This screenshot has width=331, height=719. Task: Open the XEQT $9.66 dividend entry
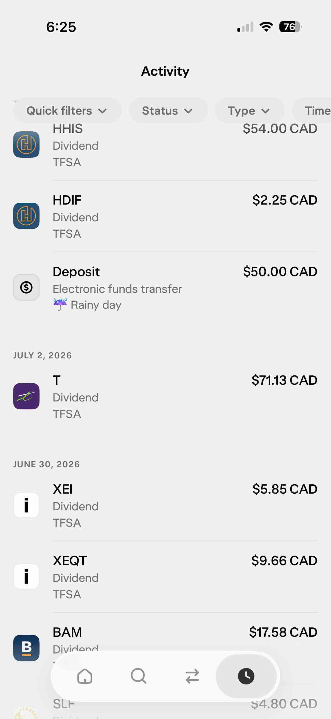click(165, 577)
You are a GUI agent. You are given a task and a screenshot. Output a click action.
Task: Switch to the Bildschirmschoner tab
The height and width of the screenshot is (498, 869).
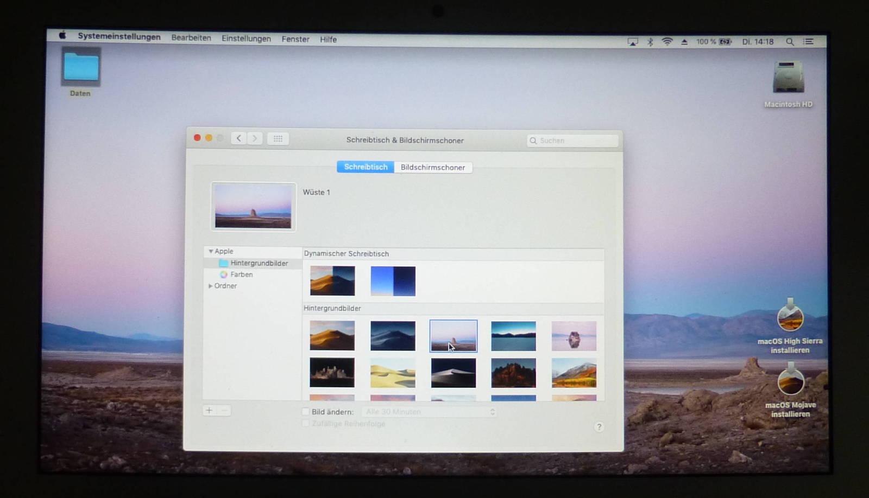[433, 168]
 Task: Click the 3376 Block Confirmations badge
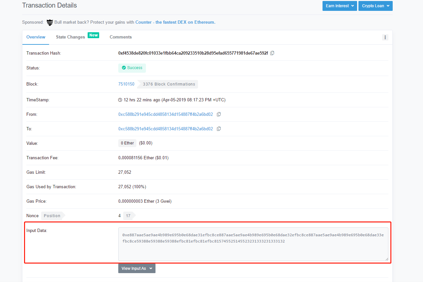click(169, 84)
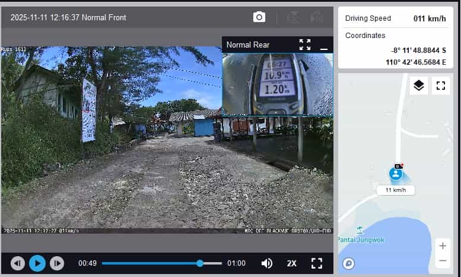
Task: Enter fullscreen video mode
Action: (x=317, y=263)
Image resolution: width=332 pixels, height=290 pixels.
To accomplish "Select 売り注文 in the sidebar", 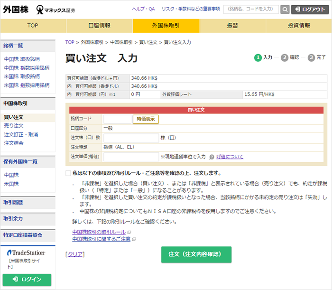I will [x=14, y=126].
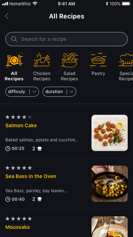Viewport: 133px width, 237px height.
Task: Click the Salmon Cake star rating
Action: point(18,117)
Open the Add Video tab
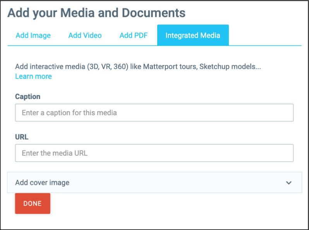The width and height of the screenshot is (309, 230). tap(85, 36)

----

● Aim of the task
Print each line of the listing, starting at its first and ending with the line that holds "Task: Switch to the Bildschirmschoner tab", but skip any pictures.

● Written solution
This screenshot has width=331, height=719. Task: Open the XEQT $9.66 dividend entry
click(165, 577)
You are a GUI agent. You are given a task and a screenshot. Output a click action.
Task: Switch to the Bildschirmschoner tab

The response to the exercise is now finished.